Church of England and English Methodists try again for a closer relationship

Similar to the proposed agreement between the Episcopal church and the United Methodist Church, Anglicans and Methodists in England are looking for ways to share clergy and work more closely together.  The two churches have been working towards common ground for some time, including a merger proposal in 2010 that fell through.

 

From the Church Times

“NEW plans to make the ministries of the Church of England and the Methodist Church interchangeable were revealed on Tuesday. The plans involve challenges for each Church: the adoption of episcopal ordination by the Methodists, and the temporary acceptance of non-episcopally ordained presbyters by the Anglicans.

The co-chairmen of the group that has drafted the new plans, the Bishop of Fulham, the Rt Revd Jonathan Baker, and the Revd Dr Neil Richardson, a former President of the Methodist Conference, argue that accepting their proposals will “enable a new depth of communion between our Church and enhance our common mission”.

The two Churches have been led to the altar in the past, but impediments proved decisive at the final moment. The latest move is a development from the Anglican-Methodist Covenant made in 2003, and the ratification of recommendations for its further implementation made in 2014 by both the General Synod and the Methodist Conference.

The report by the drafting group, Mission and Ministry in Covenant, “proposes that our Churches are now ready to take a new step towards full visible unity in a relationship of communion with one another. . .”

It states that introducing intercommunion between the two Churches “does not mean structural unity, or an end to our distinctive forms of church polity”. Instead, it proposes a formal declaration of a new stage in the Churches’ relationship. After this, they would “undertake two formal, public commitments: (a) to share the ministry of the historic episcopate as a sign of the apostolicity of the Church of God; (b) to welcome all presbyters/priests serving in either Church as eligible to serve in both Churches”.”

▸ **Tasks to carry out**:
1 - In the records, from the line with "Click the Short Sleeve Top Size Chart header" through the end, switch "Settings" to "Preferences" and repeat those lines with nothing else changed.
2 - Carry on the article about the Church of England and Methodist plans, picking up after its last sentence.

▸ **Material for this exercise**:
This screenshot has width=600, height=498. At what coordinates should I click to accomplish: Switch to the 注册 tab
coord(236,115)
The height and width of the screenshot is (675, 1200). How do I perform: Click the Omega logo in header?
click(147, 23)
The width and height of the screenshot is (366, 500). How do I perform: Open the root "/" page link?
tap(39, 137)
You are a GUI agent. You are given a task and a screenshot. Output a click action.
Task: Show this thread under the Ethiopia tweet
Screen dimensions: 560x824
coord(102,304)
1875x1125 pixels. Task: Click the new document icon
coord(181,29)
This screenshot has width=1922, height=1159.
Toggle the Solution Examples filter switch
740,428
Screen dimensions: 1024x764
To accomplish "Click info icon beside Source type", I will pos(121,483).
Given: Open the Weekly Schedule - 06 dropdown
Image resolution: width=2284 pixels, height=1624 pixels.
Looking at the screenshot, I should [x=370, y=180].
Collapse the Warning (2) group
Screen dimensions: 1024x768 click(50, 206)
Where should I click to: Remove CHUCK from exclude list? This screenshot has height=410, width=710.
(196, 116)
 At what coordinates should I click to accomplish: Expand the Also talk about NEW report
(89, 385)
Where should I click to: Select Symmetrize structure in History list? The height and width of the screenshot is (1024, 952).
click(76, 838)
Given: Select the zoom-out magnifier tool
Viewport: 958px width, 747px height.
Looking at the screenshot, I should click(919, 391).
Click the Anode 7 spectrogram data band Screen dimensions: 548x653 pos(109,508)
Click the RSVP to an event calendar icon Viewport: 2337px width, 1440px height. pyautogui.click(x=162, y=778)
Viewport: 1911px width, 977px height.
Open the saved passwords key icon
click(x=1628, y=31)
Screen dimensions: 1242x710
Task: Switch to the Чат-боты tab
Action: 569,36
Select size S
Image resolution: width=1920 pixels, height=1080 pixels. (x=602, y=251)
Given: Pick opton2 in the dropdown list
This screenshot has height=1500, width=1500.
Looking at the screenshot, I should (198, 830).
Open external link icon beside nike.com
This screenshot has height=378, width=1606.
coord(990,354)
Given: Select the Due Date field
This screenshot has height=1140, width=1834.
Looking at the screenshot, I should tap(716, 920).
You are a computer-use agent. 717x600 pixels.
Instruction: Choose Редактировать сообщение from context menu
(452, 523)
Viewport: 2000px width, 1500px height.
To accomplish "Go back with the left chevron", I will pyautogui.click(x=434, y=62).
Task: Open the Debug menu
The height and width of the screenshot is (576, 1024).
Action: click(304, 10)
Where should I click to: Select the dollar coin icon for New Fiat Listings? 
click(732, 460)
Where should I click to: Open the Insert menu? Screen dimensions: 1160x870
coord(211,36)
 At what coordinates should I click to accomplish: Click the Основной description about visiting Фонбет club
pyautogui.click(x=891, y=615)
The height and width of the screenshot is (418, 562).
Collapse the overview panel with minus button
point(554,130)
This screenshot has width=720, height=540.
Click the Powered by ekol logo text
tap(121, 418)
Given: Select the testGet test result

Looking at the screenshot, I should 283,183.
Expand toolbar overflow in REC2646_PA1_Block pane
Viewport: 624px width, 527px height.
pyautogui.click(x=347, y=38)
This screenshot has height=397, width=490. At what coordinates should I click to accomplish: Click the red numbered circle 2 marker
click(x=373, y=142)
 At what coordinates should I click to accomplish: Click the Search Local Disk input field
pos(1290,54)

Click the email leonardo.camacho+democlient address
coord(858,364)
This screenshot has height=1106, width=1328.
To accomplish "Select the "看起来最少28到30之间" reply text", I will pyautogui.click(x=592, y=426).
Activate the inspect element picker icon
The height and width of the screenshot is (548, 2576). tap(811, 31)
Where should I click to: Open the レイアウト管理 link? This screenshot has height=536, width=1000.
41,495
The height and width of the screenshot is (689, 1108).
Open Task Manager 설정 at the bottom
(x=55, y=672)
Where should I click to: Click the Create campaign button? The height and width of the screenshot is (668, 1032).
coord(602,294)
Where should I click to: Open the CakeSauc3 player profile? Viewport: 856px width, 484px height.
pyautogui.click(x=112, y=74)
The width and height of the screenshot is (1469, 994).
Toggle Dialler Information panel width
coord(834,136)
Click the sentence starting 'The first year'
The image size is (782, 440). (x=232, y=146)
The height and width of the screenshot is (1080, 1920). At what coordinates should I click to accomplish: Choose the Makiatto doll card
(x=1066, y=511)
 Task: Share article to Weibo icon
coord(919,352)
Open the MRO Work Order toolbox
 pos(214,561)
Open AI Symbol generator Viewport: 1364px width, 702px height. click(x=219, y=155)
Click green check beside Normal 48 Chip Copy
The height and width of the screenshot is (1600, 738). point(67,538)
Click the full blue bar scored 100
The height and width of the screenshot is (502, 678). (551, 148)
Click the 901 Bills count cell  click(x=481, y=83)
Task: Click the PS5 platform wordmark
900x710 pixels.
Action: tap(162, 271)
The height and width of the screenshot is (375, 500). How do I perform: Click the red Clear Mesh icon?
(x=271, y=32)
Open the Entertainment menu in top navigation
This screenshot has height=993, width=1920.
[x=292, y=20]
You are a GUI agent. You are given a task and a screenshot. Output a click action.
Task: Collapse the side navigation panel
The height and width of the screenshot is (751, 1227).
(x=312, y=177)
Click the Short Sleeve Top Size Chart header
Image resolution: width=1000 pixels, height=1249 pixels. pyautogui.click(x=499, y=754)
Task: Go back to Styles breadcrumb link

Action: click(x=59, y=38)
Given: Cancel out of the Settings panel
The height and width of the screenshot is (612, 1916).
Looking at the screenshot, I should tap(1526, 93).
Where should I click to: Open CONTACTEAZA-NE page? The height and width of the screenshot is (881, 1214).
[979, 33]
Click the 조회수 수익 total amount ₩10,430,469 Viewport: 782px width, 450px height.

▸ **Results of the tasks**:
1 -
Click the Short Sleeve Top Size Chart header
Image resolution: width=1000 pixels, height=1249 pixels. pyautogui.click(x=499, y=754)
Task: Go back to Styles breadcrumb link

Action: click(x=59, y=38)
Given: Cancel out of the Preferences panel
The height and width of the screenshot is (612, 1916).
Looking at the screenshot, I should tap(1526, 93).
Where should I click to: Open CONTACTEAZA-NE page? The height and width of the screenshot is (881, 1214).
[979, 33]
Click the 조회수 수익 total amount ₩10,430,469 Viewport: 782px width, 450px height.

2 -
Read the rest here

A statement from the Church of England commends the report to serious consideration, saying that if approved, this would heal a breach that should never have occurred in the first place.

The report sets out a way by which the Methodist Church would become one of the churches with which the Church of England is officially in communion, alongside other members of the Anglican Communion and Lutheran churches in the Porvoo Communion.

The Bishop of Coventry, The Rt Revd Christopher Cocksworth, Chair of the Church of England’s Faith and Order Commission, said: “I am grateful to the joint working group for their careful but imaginative work on bringing forward a workable plan for enabling interchangeability of presbyteral ministry in our two churches.

“The solution is built on the centrality of the historic episcopate and the bishop as minister of ordination.

“The scheme as proposed will enable dioceses, districts and local churches to engage in creative pastoral planning for the good of the mission of God in this country.”

The Bishop of Fulham The Rt Revd Jonathan Baker, Anglican Co-Chair of the joint working group, said: “The separation between Anglicans and Methodists in Great Britain is a tear in the fabric of the Body of Christ.

“The proposals in this Report are offered as a means of helping to repair that tear.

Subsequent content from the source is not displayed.